1

My texteditor (vim) can give the positions of a string in a string but counts the number of bytes, not the number of characters.

Example:

s="I don't take an apéritif après-ski"

When I search the word apéritif my texteditor gives the position:
16,25

Python gives this position of the same word:
16,24

Vim gives the possibility to execute python code in the editor.
In one of my python scripts I do a lot of slicing.
But I never find the correct word if there are accented characters in the string.
Is there a way to resolve this in python?
Can I find the byte position of a string in a string in python?

Sato Katsura
  • 3,066
  • 15
  • 21
Reman
  • 7,931
  • 11
  • 55
  • 97

1 Answers1

1

This is,admittedly, a naive solution.
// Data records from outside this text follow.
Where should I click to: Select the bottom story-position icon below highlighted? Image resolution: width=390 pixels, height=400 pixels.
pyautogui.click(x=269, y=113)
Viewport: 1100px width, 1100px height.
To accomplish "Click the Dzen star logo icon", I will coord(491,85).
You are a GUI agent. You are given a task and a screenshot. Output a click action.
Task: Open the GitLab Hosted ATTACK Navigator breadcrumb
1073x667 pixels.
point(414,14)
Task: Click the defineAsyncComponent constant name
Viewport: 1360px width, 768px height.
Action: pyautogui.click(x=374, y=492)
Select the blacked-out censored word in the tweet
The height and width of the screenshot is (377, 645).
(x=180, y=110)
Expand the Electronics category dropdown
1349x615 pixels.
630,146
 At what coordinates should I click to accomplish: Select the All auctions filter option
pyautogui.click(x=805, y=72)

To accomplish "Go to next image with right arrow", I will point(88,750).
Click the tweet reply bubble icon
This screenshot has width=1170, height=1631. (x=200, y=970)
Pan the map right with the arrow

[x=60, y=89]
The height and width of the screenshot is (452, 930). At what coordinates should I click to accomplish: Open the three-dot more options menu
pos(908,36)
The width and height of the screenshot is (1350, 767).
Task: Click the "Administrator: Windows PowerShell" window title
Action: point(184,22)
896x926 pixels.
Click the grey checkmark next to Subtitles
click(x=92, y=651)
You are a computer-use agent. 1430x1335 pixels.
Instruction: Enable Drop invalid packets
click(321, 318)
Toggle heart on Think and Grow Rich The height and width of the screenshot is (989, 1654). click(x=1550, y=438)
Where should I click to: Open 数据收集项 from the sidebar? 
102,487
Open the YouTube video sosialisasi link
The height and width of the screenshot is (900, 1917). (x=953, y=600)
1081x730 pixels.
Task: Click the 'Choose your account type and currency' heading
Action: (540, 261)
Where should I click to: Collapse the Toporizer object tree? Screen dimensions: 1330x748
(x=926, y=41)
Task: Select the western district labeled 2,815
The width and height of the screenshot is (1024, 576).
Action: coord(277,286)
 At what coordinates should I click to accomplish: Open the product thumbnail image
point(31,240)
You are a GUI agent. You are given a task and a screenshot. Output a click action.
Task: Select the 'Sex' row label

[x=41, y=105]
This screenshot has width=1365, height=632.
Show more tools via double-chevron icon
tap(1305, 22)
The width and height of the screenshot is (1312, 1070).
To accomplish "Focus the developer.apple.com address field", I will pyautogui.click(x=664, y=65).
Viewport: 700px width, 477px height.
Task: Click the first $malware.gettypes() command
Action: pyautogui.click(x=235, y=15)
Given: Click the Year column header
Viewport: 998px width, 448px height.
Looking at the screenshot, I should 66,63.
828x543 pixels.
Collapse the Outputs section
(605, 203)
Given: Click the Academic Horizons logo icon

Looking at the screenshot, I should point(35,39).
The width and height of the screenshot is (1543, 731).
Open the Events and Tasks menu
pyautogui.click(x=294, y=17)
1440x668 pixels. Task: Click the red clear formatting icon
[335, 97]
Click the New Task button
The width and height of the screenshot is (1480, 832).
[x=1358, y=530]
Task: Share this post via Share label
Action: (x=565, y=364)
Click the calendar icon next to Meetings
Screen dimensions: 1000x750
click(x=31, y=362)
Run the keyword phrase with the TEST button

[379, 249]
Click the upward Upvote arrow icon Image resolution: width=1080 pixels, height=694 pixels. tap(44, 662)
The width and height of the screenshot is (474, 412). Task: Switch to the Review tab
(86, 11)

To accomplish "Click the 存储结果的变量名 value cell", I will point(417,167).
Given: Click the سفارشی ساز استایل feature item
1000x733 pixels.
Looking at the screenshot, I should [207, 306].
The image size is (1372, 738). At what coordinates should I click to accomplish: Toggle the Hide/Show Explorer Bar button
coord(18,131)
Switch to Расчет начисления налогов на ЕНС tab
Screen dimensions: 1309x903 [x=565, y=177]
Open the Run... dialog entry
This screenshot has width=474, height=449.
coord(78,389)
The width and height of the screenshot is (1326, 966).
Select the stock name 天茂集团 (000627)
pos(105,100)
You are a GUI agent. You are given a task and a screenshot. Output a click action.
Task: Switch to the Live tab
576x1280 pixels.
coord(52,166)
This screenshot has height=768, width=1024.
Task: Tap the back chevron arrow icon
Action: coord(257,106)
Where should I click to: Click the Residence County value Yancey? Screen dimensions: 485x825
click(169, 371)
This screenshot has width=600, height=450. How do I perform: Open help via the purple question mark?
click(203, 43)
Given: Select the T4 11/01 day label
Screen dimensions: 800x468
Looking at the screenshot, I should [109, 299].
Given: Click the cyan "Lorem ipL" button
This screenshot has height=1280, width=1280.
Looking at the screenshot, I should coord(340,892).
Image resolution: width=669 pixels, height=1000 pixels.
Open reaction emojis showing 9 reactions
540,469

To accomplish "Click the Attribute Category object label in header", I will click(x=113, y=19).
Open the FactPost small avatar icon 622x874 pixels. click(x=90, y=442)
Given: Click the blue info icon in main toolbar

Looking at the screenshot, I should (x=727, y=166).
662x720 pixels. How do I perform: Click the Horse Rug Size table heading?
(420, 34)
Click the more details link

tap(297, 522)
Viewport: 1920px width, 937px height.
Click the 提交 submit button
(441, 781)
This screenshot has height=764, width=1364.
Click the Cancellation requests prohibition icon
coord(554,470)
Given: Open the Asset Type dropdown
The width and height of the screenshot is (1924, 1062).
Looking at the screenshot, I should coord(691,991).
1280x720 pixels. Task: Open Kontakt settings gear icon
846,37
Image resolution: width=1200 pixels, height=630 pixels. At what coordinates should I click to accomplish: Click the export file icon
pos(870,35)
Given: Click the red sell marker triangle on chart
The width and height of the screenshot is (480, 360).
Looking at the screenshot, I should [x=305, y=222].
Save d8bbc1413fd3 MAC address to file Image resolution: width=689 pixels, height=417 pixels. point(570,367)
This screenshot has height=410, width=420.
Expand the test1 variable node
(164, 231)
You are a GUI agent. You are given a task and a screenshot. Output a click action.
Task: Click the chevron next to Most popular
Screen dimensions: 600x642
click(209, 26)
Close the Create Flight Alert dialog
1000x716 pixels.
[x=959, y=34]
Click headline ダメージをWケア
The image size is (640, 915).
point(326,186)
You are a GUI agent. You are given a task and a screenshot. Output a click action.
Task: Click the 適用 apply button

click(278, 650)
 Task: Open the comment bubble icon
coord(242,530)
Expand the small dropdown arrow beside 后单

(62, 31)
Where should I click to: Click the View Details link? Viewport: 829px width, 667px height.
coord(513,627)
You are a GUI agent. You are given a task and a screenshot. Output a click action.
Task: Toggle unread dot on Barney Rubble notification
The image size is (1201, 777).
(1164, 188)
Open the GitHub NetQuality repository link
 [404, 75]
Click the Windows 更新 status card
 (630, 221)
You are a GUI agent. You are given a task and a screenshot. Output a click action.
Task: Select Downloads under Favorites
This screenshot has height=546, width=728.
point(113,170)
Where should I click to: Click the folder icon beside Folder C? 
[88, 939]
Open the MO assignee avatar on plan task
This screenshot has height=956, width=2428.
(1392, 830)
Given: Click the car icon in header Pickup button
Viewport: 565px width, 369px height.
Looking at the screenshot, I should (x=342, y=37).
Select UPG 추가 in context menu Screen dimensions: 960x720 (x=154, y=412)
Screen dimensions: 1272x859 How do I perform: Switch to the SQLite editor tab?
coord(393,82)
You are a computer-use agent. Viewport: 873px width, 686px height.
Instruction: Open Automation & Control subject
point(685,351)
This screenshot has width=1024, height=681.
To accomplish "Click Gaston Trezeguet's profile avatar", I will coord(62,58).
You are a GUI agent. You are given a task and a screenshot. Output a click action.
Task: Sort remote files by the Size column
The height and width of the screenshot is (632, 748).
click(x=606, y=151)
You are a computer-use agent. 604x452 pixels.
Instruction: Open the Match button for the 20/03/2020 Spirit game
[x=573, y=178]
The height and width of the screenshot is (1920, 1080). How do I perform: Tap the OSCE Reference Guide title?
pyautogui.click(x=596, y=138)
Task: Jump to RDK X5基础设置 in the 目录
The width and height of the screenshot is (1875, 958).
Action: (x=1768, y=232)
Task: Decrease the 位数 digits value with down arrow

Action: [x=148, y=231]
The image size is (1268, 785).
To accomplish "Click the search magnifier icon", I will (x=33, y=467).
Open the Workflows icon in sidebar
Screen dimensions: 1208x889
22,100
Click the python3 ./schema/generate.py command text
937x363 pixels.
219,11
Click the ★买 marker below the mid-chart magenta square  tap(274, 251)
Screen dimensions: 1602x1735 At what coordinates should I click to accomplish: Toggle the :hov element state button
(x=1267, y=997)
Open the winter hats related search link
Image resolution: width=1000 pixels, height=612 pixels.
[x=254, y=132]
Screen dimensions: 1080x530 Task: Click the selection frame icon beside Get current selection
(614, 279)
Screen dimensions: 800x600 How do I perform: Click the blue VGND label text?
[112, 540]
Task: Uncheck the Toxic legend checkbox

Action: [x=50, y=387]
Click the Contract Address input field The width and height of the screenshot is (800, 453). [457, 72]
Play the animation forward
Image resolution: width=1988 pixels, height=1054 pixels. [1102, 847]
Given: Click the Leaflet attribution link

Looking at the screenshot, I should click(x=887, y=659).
You can encode both the text and word to bytes, and then run find() operation on encoded text with encoded word as parameter.

def f(text,word):
    en_text=bytes(text,encoding="utf-8")
    en_word=bytes(word,encoding="utf-8")
    start = en_text.find(en_word)
    return (start,start+len(en_word))

When run as:

f("I don't take an apéritif après-ski","apéritif")

returns (16, 25)

Shihab Shahriar Khan
  • 4,930
  • 1
  • 18
  • 26